_TASK OBJECTIVE_. Write out the entries below verbatim, from their beginning through the line containing "The width and", and include that line.
━━━━━━
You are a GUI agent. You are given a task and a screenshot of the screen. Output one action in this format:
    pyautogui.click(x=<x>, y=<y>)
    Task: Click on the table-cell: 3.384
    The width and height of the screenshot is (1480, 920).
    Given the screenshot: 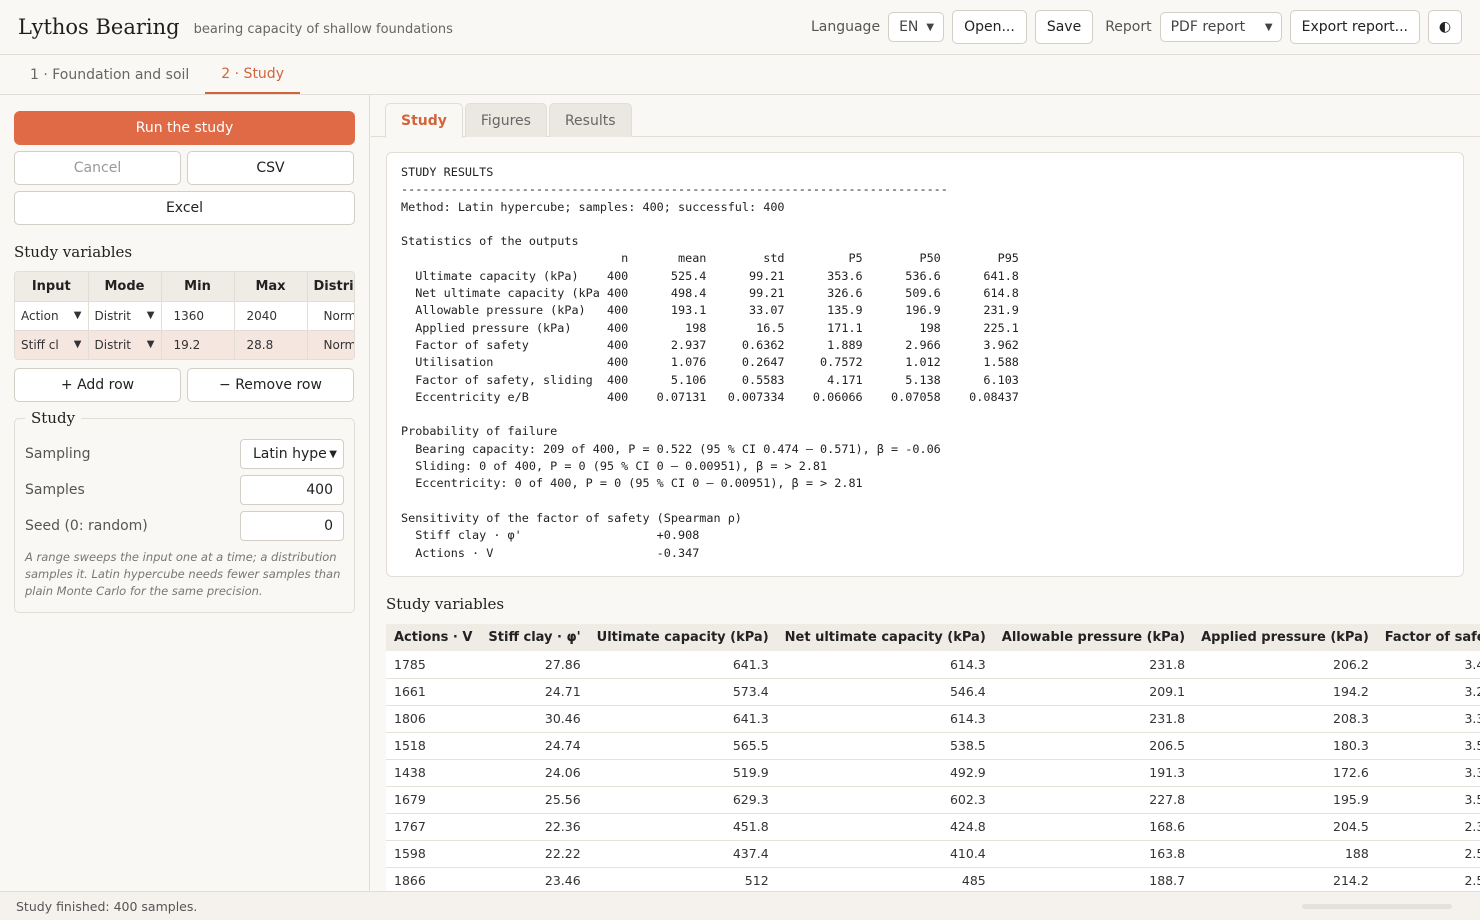 What is the action you would take?
    pyautogui.click(x=1428, y=773)
    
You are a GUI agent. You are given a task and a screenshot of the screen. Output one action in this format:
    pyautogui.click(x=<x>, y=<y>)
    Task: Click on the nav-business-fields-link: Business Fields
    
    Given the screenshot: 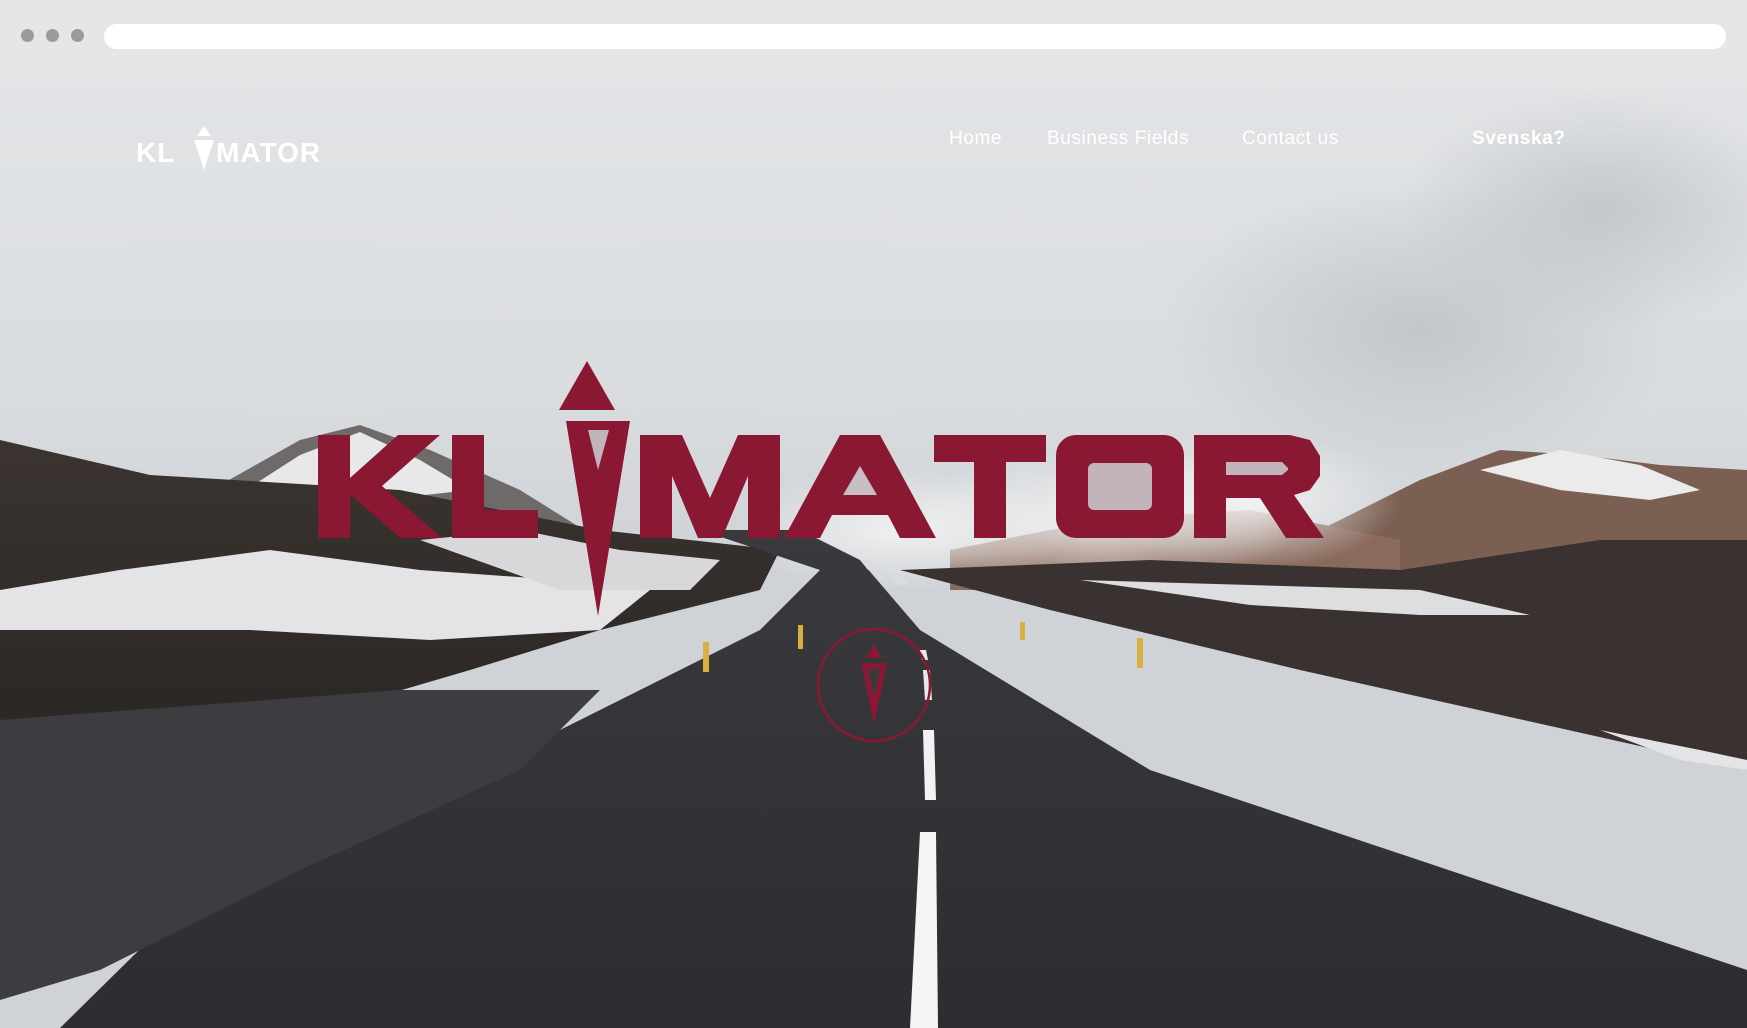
━━━━━━
_OUTPUT OF THE TASK_.
You are a GUI agent. You are given a task and a screenshot of the screen. Output one action in this format:
    pyautogui.click(x=<x>, y=<y>)
    Task: Click on the table-cell: 3.384
    The width and height of the screenshot is (1480, 920).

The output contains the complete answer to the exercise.